I Paid: $10.99 for a 2-ounce jar (prices may vary by region)

Taste: 5 stars

Marketing: 5 stars

If you're a food reviewer like me, the prospect of paying more than $10 for a tiny jar of nine hyperluxurious maraschino-esque cherries is actually appealing. Will these cherries live up to their price? The drama is high!

And live up to it they do. French-made Griottines ("tasty wild Morello cherries with the stones removed, prepared in a liqueur whose unique recipe is closely guarded") reveal, in a kirsch-soaked flash of brilliance, just what heights the miserable, almost universally disliked maraschino cherry is capable of obtaining.

A comparison with standard-issue maraschinos is revealing.
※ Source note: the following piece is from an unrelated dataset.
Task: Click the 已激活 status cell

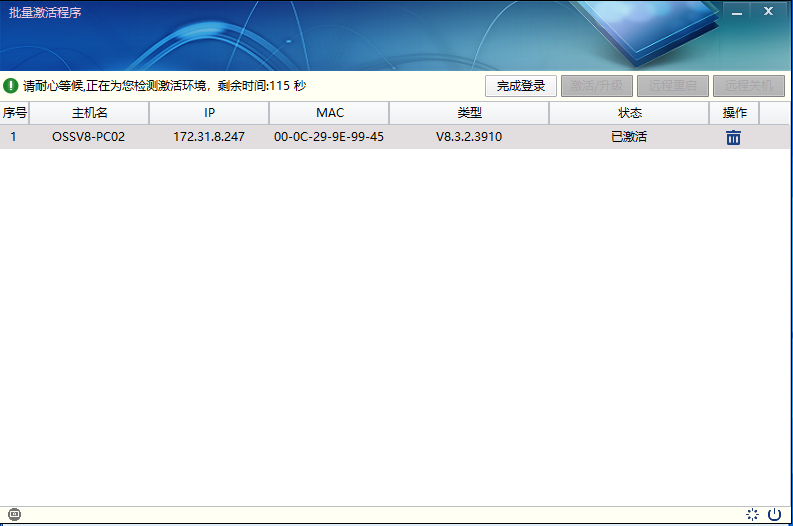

The typical brandy Old Fashioned garnish is one note: simple, bright, artificial fruit sweetness and a rubbery texture. Cloying. Fake taste, fake color, fake texture—practically plastic. A Griottine, by contrast, has natural depth at every turn. The eminently drinkable kirsch/mystery booze mix that surrounds the cherries is sweet, sure, but it's more suggestive of brandy's mature buttery depth. The cherries themselves are tender but snappy, with a gently earthy fruit flavor. These are not merely maraschino cherries for adults—they're maraschino cherries for adults with good (and expensive) taste.

Whether that's worth more than a buck a cherry is up to the palate (and wallet) of the customer, but it's always nice when paying a lot more actually yields a much better product.